Hi
I’m currently putting together a convenience function to wrap up data into a Trace object so I later can use it with obspy. While numpy.ma.MaskedArray can be used for data with gaps it is not clear in the obspy docs what value to assign to the Trace.stats.npts attribute when a masked array is used so hopefully someone can help with with this. In principle the question boils down to:
If a numpy.ma.MaskedArray is used as value on Trace.data should Trace.stats.npts be set to the size of the underlying numpy.ndarray or to the number of unmasked data in the numpy.ma.MaskedArray?
I think it should be set to the size of the underlying numpy.ndarray.
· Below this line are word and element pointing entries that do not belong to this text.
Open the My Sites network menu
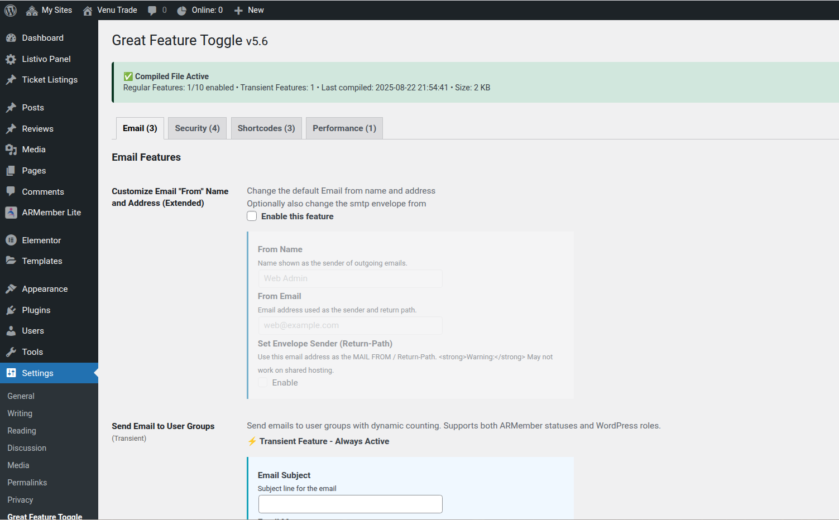 tap(49, 10)
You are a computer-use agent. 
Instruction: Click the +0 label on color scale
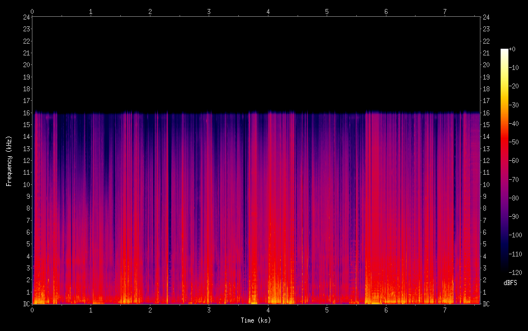tap(512, 49)
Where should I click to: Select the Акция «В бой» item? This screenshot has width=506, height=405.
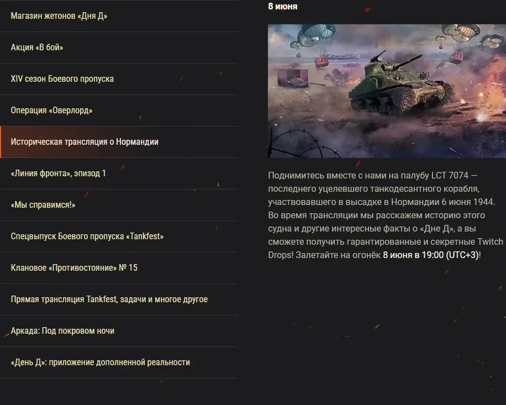[119, 48]
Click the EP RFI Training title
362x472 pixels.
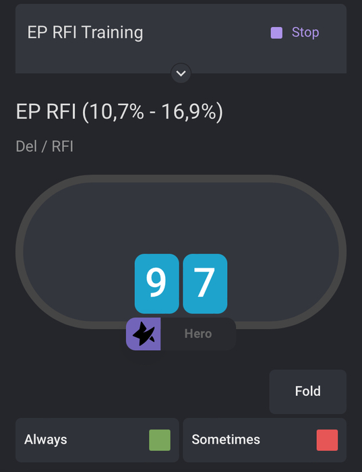pyautogui.click(x=85, y=32)
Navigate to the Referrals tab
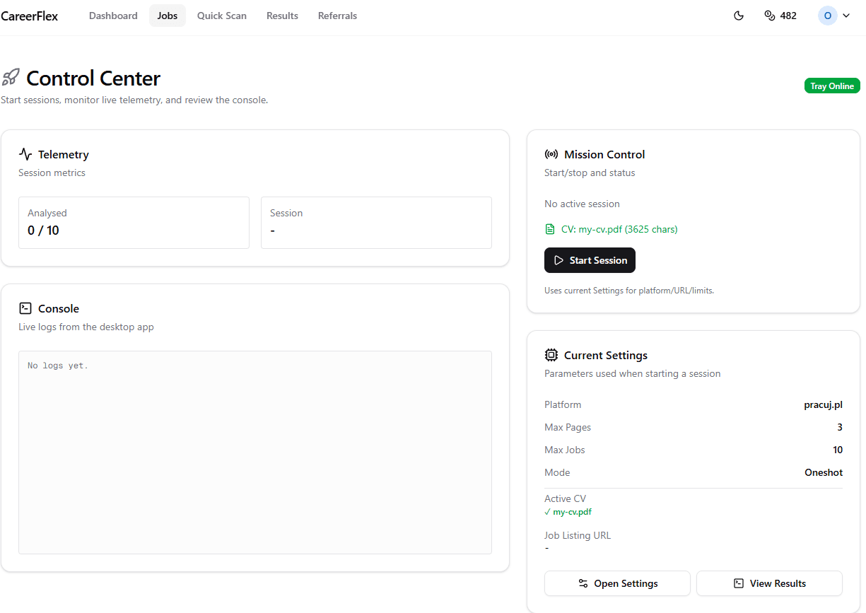 (x=337, y=15)
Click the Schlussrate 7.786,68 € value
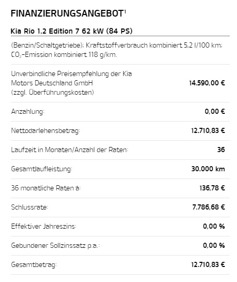This screenshot has width=237, height=282. point(209,207)
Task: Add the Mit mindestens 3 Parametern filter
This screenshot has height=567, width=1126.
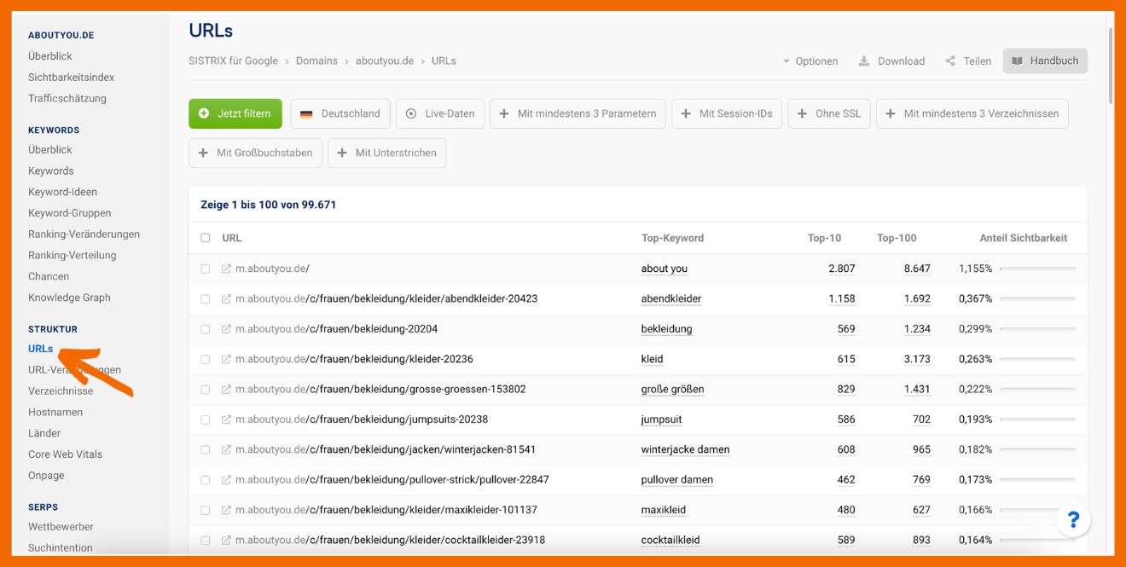Action: 578,113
Though, you don’t need to set npts
at all, it will be determined automatically by obspy.
I also were under the impression that one did not have to explicitly set npts
, however the following code:
import numpy as np
from obspy.core import trace, UTCDateTime
n = 1000
data = [i for i in range(n)]
stats = trace.Stats()
stats.network = "X"
stats.station = "Y"
stats.channel = "Z"
stats.starttime = UTCDateTime(0)
stats.sampling_rate = 10
tr = trace.Trace(data=np.array(range(n)),header=stats)
print(tr)
tr.stats.npts = n
print(tr)
when run outputs:
X.Y..Z | 1970-01-01T00:00:00.000000Z - 1970-01-01T00:00:00.000000Z | 10.0 Hz, 0 samples
X.Y..Z | 1970-01-01T00:00:00.000000Z - 1970-01-01T00:01:39.900000Z | 10.0 Hz, 1000 samples
Indicates that one has to. Further if trying to plot the created trace before setting npts
proper I get the following error:
Python 3.6.9 (default, Jan 26 2021, 15:33:00)
[GCC 8.4.0] on linux
>>> import obspy
>>> from obspy.core import trace, UTCDateTime
>>> print(obspy.__version__)
1.1.1
>>> n = 1000
>>> data = [i for i in range(n)]
>>> stats = trace.Stats()
>>> stats.network = "X"
>>> stats.station = "Y"
>>> stats.channel = "Z"
>>> stats.starttime = UTCDateTime(0)
>>> stats.sampling_rate = 10
>>> tr = trace.Trace(data=np.array(range(n)),header=stats)
>>> print(tr)
X.Y..Z | 1970-01-01T00:00:00.000000Z - 1970-01-01T00:00:00.000000Z | 10.0 Hz, 0 samples
>>> tr.plot()
Traceback (most recent call last):
File "<stdin>", line 1, in <module>
File "/usr/lib/python3/dist-packages/obspy/core/trace.py", line 893, in plot
waveform = WaveformPlotting(stream=self, **kwargs)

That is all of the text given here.